───── Record excerpts ─────

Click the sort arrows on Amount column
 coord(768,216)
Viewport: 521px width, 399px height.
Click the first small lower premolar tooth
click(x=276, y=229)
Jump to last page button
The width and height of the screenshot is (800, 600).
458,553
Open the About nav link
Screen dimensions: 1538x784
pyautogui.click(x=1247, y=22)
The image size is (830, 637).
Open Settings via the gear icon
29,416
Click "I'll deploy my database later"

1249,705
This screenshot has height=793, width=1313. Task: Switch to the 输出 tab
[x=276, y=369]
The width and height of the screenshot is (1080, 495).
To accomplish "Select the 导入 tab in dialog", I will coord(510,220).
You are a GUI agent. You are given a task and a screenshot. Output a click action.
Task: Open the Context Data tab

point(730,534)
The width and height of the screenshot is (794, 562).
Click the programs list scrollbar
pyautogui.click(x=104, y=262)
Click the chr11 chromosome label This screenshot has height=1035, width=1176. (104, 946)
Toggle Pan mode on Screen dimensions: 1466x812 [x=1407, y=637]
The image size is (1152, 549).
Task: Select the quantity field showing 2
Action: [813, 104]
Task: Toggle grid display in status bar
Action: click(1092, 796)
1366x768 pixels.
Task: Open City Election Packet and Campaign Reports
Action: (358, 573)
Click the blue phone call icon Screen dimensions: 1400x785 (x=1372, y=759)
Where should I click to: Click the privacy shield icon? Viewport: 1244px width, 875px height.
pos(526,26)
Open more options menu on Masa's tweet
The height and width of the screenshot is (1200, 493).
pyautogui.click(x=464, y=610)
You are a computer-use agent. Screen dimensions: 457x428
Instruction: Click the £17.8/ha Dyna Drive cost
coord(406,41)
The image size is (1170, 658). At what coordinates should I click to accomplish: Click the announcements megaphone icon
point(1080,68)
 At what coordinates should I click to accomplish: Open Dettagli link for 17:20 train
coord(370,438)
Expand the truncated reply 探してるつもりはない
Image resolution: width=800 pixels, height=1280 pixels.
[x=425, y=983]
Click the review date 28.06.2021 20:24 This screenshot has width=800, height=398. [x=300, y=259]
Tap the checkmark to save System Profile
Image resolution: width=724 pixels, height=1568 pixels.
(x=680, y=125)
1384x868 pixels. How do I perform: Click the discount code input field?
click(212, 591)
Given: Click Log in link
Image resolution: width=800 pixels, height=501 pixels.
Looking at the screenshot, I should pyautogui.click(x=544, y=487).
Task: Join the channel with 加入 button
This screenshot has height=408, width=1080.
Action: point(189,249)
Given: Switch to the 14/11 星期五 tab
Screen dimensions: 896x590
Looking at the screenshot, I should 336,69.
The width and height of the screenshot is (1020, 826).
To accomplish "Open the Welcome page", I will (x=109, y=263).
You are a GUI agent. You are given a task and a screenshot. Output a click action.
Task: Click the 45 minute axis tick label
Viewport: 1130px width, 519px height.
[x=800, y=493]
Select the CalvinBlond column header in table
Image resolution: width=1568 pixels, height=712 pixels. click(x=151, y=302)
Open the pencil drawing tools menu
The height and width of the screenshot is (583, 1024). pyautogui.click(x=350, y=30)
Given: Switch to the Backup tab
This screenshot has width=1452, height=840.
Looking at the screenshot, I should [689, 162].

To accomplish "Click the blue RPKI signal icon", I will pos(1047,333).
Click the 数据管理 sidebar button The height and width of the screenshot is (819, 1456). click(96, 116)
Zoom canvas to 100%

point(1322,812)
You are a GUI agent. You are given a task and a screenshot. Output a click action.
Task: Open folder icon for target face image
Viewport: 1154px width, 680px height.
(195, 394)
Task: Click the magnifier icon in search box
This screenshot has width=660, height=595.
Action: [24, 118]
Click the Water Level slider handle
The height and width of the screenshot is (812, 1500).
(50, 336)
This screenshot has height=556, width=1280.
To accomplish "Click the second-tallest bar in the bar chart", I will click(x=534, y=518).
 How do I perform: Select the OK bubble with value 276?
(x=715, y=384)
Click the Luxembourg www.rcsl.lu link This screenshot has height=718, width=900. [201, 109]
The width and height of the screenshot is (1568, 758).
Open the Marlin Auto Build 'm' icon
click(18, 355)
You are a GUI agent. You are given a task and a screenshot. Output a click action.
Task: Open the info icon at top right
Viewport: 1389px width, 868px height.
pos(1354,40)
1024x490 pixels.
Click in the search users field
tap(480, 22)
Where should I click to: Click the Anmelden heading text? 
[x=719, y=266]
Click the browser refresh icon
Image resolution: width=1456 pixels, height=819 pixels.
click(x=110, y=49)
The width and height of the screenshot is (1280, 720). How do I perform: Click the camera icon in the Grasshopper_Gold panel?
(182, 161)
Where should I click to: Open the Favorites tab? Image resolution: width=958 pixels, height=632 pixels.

─────

Directive => Convert every line of the items above into a Markdown table with two columns, No. and Line, that numbers each row and omits blank lines.

Task result =>
| No. | Line |
|---|---|
| 1 | Click the sort arrows on Amount column |
| 2 |  coord(768,216) |
| 3 | Viewport: 521px width, 399px height. |
| 4 | Click the first small lower premolar tooth |
| 5 | click(x=276, y=229) |
| 6 | Jump to last page button |
| 7 | The width and height of the screenshot is (800, 600). |
| 8 | 458,553 |
| 9 | Open the About nav link |
| 10 | Screen dimensions: 1538x784 |
| 11 | pyautogui.click(x=1247, y=22) |
| 12 | The image size is (830, 637). |
| 13 | Open Settings via the gear icon |
| 14 | 29,416 |
| 15 | Click "I'll deploy my database later" |
| 16 | 1249,705 |
| 17 | This screenshot has height=793, width=1313. Task: Switch to the 输出 tab |
| 18 | [x=276, y=369] |
| 19 | The width and height of the screenshot is (1080, 495). |
| 20 | To accomplish "Select the 导入 tab in dialog", I will coord(510,220). |
| 21 | You are a GUI agent. You are given a task and a screenshot. Output a click action. |
| 22 | Task: Open the Context Data tab |
| 23 | point(730,534) |
| 24 | The width and height of the screenshot is (794, 562). |
| 25 | Click the programs list scrollbar |
| 26 | pyautogui.click(x=104, y=262) |
| 27 | Click the chr11 chromosome label This screenshot has height=1035, width=1176. (104, 946) |
| 28 | Toggle Pan mode on Screen dimensions: 1466x812 [x=1407, y=637] |
| 29 | The image size is (1152, 549). |
| 30 | Task: Select the quantity field showing 2 |
| 31 | Action: [813, 104] |
| 32 | Task: Toggle grid display in status bar |
| 33 | Action: click(1092, 796) |
| 34 | 1366x768 pixels. |
| 35 | Task: Open City Election Packet and Campaign Reports |
| 36 | Action: (358, 573) |
| 37 | Click the blue phone call icon Screen dimensions: 1400x785 (x=1372, y=759) |
| 38 | Where should I click to: Click the privacy shield icon? Viewport: 1244px width, 875px height. |
| 39 | pos(526,26) |
| 40 | Open more options menu on Masa's tweet |
| 41 | The height and width of the screenshot is (1200, 493). |
| 42 | pyautogui.click(x=464, y=610) |
| 43 | You are a computer-use agent. Screen dimensions: 457x428 |
| 44 | Instruction: Click the £17.8/ha Dyna Drive cost |
| 45 | coord(406,41) |
| 46 | The image size is (1170, 658). At what coordinates should I click to accomplish: Click the announcements megaphone icon |
| 47 | point(1080,68) |
| 48 |  At what coordinates should I click to accomplish: Open Dettagli link for 17:20 train |
| 49 | coord(370,438) |
| 50 | Expand the truncated reply 探してるつもりはない |
| 51 | Image resolution: width=800 pixels, height=1280 pixels. |
| 52 | [x=425, y=983] |
| 53 | Click the review date 28.06.2021 20:24 This screenshot has width=800, height=398. [x=300, y=259] |
| 54 | Tap the checkmark to save System Profile |
| 55 | Image resolution: width=724 pixels, height=1568 pixels. |
| 56 | (x=680, y=125) |
| 57 | 1384x868 pixels. How do I perform: Click the discount code input field? |
| 58 | click(212, 591) |
| 59 | Given: Click Log in link |
| 60 | Image resolution: width=800 pixels, height=501 pixels. |
| 61 | Looking at the screenshot, I should pyautogui.click(x=544, y=487). |
| 62 | Task: Join the channel with 加入 button |
| 63 | This screenshot has height=408, width=1080. |
| 64 | Action: point(189,249) |
| 65 | Given: Switch to the 14/11 星期五 tab |
| 66 | Screen dimensions: 896x590 |
| 67 | Looking at the screenshot, I should 336,69. |
| 68 | The width and height of the screenshot is (1020, 826). |
| 69 | To accomplish "Open the Welcome page", I will (x=109, y=263). |
| 70 | You are a GUI agent. You are given a task and a screenshot. Output a click action. |
| 71 | Task: Click the 45 minute axis tick label |
| 72 | Viewport: 1130px width, 519px height. |
| 73 | [x=800, y=493] |
| 74 | Select the CalvinBlond column header in table |
| 75 | Image resolution: width=1568 pixels, height=712 pixels. click(x=151, y=302) |
| 76 | Open the pencil drawing tools menu |
| 77 | The height and width of the screenshot is (583, 1024). pyautogui.click(x=350, y=30) |
| 78 | Given: Switch to the Backup tab |
| 79 | This screenshot has width=1452, height=840. |
| 80 | Looking at the screenshot, I should [689, 162]. |
| 81 | To accomplish "Click the blue RPKI signal icon", I will pos(1047,333). |
| 82 | Click the 数据管理 sidebar button The height and width of the screenshot is (819, 1456). click(96, 116) |
| 83 | Zoom canvas to 100% |
| 84 | point(1322,812) |
| 85 | You are a GUI agent. You are given a task and a screenshot. Output a click action. |
| 86 | Task: Open folder icon for target face image |
| 87 | Viewport: 1154px width, 680px height. |
| 88 | (195, 394) |
| 89 | Task: Click the magnifier icon in search box |
| 90 | This screenshot has width=660, height=595. |
| 91 | Action: [24, 118] |
| 92 | Click the Water Level slider handle |
| 93 | The height and width of the screenshot is (812, 1500). |
| 94 | (50, 336) |
| 95 | This screenshot has height=556, width=1280. |
| 96 | To accomplish "Click the second-tallest bar in the bar chart", I will click(x=534, y=518). |
| 97 |  How do I perform: Select the OK bubble with value 276? |
| 98 | (x=715, y=384) |
| 99 | Click the Luxembourg www.rcsl.lu link This screenshot has height=718, width=900. [201, 109] |
| 100 | The width and height of the screenshot is (1568, 758). |
| 101 | Open the Marlin Auto Build 'm' icon |
| 102 | click(18, 355) |
| 103 | You are a GUI agent. You are given a task and a screenshot. Output a click action. |
| 104 | Task: Open the info icon at top right |
| 105 | Viewport: 1389px width, 868px height. |
| 106 | pos(1354,40) |
| 107 | 1024x490 pixels. |
| 108 | Click in the search users field |
| 109 | tap(480, 22) |
| 110 | Where should I click to: Click the Anmelden heading text?  |
| 111 | [x=719, y=266] |
| 112 | Click the browser refresh icon |
| 113 | Image resolution: width=1456 pixels, height=819 pixels. |
| 114 | click(x=110, y=49) |
| 115 | The width and height of the screenshot is (1280, 720). How do I perform: Click the camera icon in the Grasshopper_Gold panel? |
| 116 | (182, 161) |
| 117 | Where should I click to: Open the Favorites tab? Image resolution: width=958 pixels, height=632 pixels. |